◆ Aim of the exercise
The entries below must be retyped in full. Keep every word the same.

━━━ Source material

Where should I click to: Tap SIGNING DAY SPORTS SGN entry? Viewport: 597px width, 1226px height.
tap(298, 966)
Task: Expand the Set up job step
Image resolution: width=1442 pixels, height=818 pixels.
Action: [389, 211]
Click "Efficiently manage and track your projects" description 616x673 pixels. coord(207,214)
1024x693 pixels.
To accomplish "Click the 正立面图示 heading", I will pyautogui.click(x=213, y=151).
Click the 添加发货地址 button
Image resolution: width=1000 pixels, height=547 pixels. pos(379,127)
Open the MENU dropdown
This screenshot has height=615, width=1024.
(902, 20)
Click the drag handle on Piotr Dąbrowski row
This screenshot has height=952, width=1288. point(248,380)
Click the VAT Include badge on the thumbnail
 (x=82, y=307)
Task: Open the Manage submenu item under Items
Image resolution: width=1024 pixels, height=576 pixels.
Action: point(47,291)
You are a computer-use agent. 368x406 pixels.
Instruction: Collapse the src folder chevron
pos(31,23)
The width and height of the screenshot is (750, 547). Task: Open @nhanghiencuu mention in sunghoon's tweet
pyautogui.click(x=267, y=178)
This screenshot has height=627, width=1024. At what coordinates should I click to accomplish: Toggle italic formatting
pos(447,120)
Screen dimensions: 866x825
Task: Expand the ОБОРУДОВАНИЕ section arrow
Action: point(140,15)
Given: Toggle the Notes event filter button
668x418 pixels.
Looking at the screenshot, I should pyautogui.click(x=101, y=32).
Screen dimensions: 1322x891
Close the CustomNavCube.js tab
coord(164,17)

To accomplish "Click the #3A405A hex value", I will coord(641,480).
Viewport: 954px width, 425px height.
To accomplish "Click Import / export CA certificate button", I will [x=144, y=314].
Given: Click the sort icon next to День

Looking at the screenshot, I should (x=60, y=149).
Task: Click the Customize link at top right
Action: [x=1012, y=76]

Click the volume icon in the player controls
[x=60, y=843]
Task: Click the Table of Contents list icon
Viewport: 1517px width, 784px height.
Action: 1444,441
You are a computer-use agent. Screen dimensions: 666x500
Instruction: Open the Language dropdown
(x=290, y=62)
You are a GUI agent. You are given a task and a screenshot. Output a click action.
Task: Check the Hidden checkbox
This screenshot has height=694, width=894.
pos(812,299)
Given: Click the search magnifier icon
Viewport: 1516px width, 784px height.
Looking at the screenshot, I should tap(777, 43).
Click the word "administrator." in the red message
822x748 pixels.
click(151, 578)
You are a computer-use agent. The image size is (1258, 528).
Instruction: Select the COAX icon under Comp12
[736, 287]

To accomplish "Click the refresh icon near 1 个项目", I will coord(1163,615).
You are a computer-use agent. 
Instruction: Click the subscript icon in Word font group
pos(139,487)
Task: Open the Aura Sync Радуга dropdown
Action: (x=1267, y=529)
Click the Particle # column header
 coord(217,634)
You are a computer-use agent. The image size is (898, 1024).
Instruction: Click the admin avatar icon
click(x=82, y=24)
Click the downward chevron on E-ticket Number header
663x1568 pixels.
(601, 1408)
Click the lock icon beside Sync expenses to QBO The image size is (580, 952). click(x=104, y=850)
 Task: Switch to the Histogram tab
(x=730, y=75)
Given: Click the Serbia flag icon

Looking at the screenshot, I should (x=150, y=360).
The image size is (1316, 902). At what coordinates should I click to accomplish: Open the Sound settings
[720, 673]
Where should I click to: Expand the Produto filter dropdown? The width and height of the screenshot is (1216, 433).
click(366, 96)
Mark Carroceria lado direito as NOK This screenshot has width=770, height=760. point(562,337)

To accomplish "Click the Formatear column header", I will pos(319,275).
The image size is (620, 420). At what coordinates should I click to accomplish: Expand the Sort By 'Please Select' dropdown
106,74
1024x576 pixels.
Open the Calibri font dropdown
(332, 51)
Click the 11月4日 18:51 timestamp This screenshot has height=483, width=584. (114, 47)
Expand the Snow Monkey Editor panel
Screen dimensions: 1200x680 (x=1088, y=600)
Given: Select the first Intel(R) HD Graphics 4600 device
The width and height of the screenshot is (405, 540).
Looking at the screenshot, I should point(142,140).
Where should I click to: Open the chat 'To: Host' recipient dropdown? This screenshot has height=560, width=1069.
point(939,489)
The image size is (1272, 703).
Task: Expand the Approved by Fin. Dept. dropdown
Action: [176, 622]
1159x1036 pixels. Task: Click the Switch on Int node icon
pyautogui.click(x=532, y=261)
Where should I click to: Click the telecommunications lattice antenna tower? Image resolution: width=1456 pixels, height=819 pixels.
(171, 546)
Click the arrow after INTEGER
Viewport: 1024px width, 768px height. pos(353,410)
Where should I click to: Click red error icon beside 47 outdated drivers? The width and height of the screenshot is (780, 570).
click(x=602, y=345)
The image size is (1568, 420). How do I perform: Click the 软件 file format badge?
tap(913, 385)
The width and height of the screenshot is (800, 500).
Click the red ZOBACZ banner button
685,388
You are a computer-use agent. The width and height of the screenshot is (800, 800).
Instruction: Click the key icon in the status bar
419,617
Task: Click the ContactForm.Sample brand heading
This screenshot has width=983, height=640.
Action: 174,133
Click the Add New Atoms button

━━━━━━

◆ Response below
Where should I click to: Tap SIGNING DAY SPORTS SGN entry? Viewport: 597px width, 1226px height.
tap(298, 966)
Task: Expand the Set up job step
Image resolution: width=1442 pixels, height=818 pixels.
Action: [389, 211]
Click "Efficiently manage and track your projects" description 616x673 pixels. coord(207,214)
1024x693 pixels.
To accomplish "Click the 正立面图示 heading", I will pyautogui.click(x=213, y=151).
Click the 添加发货地址 button
Image resolution: width=1000 pixels, height=547 pixels. pos(379,127)
Open the MENU dropdown
This screenshot has height=615, width=1024.
(902, 20)
Click the drag handle on Piotr Dąbrowski row
This screenshot has height=952, width=1288. point(248,380)
Click the VAT Include badge on the thumbnail
 (x=82, y=307)
Task: Open the Manage submenu item under Items
Image resolution: width=1024 pixels, height=576 pixels.
Action: point(47,291)
You are a computer-use agent. 368x406 pixels.
Instruction: Collapse the src folder chevron
pos(31,23)
The width and height of the screenshot is (750, 547). Task: Open @nhanghiencuu mention in sunghoon's tweet
pyautogui.click(x=267, y=178)
This screenshot has height=627, width=1024. At what coordinates should I click to accomplish: Toggle italic formatting
pos(447,120)
Screen dimensions: 866x825
Task: Expand the ОБОРУДОВАНИЕ section arrow
Action: point(140,15)
Given: Toggle the Notes event filter button
668x418 pixels.
Looking at the screenshot, I should pyautogui.click(x=101, y=32).
Screen dimensions: 1322x891
Close the CustomNavCube.js tab
coord(164,17)

To accomplish "Click the #3A405A hex value", I will coord(641,480).
Viewport: 954px width, 425px height.
To accomplish "Click Import / export CA certificate button", I will [x=144, y=314].
Given: Click the sort icon next to День

Looking at the screenshot, I should (x=60, y=149).
Task: Click the Customize link at top right
Action: [x=1012, y=76]

Click the volume icon in the player controls
[x=60, y=843]
Task: Click the Table of Contents list icon
Viewport: 1517px width, 784px height.
Action: 1444,441
You are a computer-use agent. Screen dimensions: 666x500
Instruction: Open the Language dropdown
(x=290, y=62)
You are a GUI agent. You are given a task and a screenshot. Output a click action.
Task: Check the Hidden checkbox
This screenshot has height=694, width=894.
pos(812,299)
Given: Click the search magnifier icon
Viewport: 1516px width, 784px height.
Looking at the screenshot, I should tap(777, 43).
Click the word "administrator." in the red message
822x748 pixels.
click(151, 578)
You are a computer-use agent. The image size is (1258, 528).
Instruction: Select the COAX icon under Comp12
[736, 287]

To accomplish "Click the refresh icon near 1 个项目", I will coord(1163,615).
You are a computer-use agent. 
Instruction: Click the subscript icon in Word font group
pos(139,487)
Task: Open the Aura Sync Радуга dropdown
Action: (x=1267, y=529)
Click the Particle # column header
 coord(217,634)
You are a computer-use agent. The image size is (898, 1024).
Instruction: Click the admin avatar icon
click(x=82, y=24)
Click the downward chevron on E-ticket Number header
663x1568 pixels.
(601, 1408)
Click the lock icon beside Sync expenses to QBO The image size is (580, 952). click(x=104, y=850)
 Task: Switch to the Histogram tab
(x=730, y=75)
Given: Click the Serbia flag icon

Looking at the screenshot, I should (x=150, y=360).
The image size is (1316, 902). At what coordinates should I click to accomplish: Open the Sound settings
[720, 673]
Where should I click to: Expand the Produto filter dropdown? The width and height of the screenshot is (1216, 433).
click(366, 96)
Mark Carroceria lado direito as NOK This screenshot has width=770, height=760. point(562,337)

To accomplish "Click the Formatear column header", I will pos(319,275).
The image size is (620, 420). At what coordinates should I click to accomplish: Expand the Sort By 'Please Select' dropdown
106,74
1024x576 pixels.
Open the Calibri font dropdown
(332, 51)
Click the 11月4日 18:51 timestamp This screenshot has height=483, width=584. (114, 47)
Expand the Snow Monkey Editor panel
Screen dimensions: 1200x680 (x=1088, y=600)
Given: Select the first Intel(R) HD Graphics 4600 device
The width and height of the screenshot is (405, 540).
Looking at the screenshot, I should point(142,140).
Where should I click to: Open the chat 'To: Host' recipient dropdown? This screenshot has height=560, width=1069.
point(939,489)
The image size is (1272, 703).
Task: Expand the Approved by Fin. Dept. dropdown
Action: [176, 622]
1159x1036 pixels. Task: Click the Switch on Int node icon
pyautogui.click(x=532, y=261)
Where should I click to: Click the telecommunications lattice antenna tower? Image resolution: width=1456 pixels, height=819 pixels.
(171, 546)
Click the arrow after INTEGER
Viewport: 1024px width, 768px height. pos(353,410)
Where should I click to: Click red error icon beside 47 outdated drivers? The width and height of the screenshot is (780, 570).
click(x=602, y=345)
The image size is (1568, 420). How do I perform: Click the 软件 file format badge?
tap(913, 385)
The width and height of the screenshot is (800, 500).
Click the red ZOBACZ banner button
685,388
You are a computer-use agent. The width and height of the screenshot is (800, 800).
Instruction: Click the key icon in the status bar
419,617
Task: Click the ContactForm.Sample brand heading
This screenshot has width=983, height=640.
Action: 174,133
Click the Add New Atoms button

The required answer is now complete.